Mort Mather Author Writer Organic Farmer Philosopher Thinker Restauranteur

How to improve your life and save the world.

Tuesday, March 24, 2015

Putting baby plants outside

Mort, I have a couple hundred parsley plants now, and twice that in green onions! They're all over the house, near any window with sun, with some LED grow lights on them. But it's been warm enough a couple of days to take them out in the sun for the day.
How cold is too cold outside for the baby plants?

Those babies can handle anything above 30 degrees (actually a little colder than that). What they won't like is too much direct sunlight with those ultra violet light that the glass stops. Put them out for three or so hours the first day and increase the time an hour or two as they get used to the UV rays. Think of yourself spending too much time in the sun before you have a good tan.
That's a lot of parsley; for the restaurant, I assume.

Wednesday, March 18, 2015

quotes from Essays by Montaigne

I wanted to add some quotes to my website but I'm having trouble getting in so I'm posting some of my favorites from Montaigne's Essays here. You might enjoy the quotes from other favorite books as well.

All the glory that I aspire to in my life is to have lived it tranquilly...according to me. Since philosophy has not been able to find away to tranquillity that is suitable to all, let everyone seek it individually. [P 471]

The greatest thing in the world is to know how to belong to oneself. [p 178]

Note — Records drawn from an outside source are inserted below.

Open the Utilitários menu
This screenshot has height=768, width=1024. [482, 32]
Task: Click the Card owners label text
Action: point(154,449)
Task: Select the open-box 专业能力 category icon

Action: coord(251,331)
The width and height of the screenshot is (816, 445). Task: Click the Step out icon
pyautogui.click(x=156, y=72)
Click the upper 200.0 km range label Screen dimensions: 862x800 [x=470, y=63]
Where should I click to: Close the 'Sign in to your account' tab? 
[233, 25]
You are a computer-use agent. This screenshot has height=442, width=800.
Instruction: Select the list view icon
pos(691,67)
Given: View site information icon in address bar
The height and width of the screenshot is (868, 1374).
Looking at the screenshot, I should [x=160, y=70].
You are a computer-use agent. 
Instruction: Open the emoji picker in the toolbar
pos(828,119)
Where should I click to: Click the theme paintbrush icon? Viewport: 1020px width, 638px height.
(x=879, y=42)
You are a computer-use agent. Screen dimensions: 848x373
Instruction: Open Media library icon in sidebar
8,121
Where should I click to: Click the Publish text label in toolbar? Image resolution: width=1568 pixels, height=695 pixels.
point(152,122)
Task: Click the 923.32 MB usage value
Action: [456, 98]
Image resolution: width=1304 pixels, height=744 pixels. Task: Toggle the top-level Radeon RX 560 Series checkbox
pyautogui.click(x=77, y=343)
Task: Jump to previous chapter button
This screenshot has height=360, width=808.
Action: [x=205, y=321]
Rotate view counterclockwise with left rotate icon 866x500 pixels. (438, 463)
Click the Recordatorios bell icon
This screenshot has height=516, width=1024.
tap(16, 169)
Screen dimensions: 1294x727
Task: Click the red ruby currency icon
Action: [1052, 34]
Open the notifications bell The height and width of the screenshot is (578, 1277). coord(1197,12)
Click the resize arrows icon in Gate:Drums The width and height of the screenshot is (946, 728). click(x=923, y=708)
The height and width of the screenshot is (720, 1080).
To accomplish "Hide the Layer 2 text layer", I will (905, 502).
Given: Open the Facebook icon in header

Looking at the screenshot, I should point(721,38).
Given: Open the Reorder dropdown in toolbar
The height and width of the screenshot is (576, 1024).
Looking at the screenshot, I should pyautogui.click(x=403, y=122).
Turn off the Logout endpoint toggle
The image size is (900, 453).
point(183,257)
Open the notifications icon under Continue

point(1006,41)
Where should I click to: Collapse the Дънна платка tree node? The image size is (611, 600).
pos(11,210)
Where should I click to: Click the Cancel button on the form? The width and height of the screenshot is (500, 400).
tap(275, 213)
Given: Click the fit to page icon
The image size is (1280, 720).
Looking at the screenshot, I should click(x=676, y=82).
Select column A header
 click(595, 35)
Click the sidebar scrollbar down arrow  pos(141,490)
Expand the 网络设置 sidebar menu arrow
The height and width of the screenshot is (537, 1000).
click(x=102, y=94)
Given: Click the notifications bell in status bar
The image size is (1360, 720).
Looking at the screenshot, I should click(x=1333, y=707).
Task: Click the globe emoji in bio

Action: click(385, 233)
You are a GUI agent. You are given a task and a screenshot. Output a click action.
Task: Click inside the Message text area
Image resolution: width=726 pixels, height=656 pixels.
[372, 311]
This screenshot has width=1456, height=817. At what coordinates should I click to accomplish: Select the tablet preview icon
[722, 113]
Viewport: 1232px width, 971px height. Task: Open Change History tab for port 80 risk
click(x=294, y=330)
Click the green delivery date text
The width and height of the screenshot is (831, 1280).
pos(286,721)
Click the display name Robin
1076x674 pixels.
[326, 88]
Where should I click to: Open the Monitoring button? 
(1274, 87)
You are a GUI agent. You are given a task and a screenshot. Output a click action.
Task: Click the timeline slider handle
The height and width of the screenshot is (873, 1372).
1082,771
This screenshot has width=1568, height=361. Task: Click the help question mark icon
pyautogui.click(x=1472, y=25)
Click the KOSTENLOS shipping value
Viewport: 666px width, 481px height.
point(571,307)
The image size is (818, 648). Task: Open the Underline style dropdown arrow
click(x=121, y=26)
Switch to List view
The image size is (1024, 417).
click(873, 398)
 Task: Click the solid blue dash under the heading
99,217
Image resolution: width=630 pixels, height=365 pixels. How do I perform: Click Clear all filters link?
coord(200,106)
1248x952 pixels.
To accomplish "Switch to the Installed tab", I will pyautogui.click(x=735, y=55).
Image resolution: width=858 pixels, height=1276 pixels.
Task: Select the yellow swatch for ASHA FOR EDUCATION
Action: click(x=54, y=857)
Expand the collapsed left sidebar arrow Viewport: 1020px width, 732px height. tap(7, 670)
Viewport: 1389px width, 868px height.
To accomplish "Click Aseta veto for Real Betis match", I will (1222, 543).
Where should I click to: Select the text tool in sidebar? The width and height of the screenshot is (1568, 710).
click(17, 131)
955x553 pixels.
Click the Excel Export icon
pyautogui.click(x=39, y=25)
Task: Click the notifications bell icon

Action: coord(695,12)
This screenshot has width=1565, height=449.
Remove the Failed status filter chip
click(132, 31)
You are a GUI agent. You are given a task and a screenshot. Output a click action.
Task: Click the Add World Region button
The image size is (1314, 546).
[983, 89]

On the one hand Nature pushes us on to it [sex], having attached to this desire the most noble, useful, and pleasant of all her operations; and on the other hand she lets us accuse and shun it as shameless and indecent, blush at it, and recommend abstinence. Are we not brutes to call brutish the operation that makes us?
The various nations in their religions have many conventions in common, such as sacrifices, lamps, burning incense, fasts, offerings, and among other things, the condemnation of this action. All opinions come to this, besides the very widespread practice of cutting off the foreskin, which is a punishment of the act. Perhaps we are right to blame ourselves for making such a stupid production as man, to call the action shameful, and shameful the parts that are used for it. (At present mine are truly shameful and pitiful.) [p 669]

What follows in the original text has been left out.